> [WHAT YOU HAVE TO DO]: Find the lines below that contain the string "Album". Copy each one.

> [DATA UNDER STUDY]:
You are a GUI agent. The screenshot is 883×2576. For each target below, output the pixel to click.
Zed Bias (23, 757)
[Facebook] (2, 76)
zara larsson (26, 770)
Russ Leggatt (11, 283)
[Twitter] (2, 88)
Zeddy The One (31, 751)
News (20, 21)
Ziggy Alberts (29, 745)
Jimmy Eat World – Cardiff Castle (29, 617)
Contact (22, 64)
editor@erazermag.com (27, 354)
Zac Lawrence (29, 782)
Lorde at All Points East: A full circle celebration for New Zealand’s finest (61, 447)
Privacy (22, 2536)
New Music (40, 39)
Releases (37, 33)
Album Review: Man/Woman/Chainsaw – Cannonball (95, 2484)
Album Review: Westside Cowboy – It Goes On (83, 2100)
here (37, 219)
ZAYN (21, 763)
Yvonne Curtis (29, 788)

> [ANSWER SECTION]:
Album Review: Man/Woman/Chainsaw – Cannonball (95, 2484)
Album Review: Westside Cowboy – It Goes On (83, 2100)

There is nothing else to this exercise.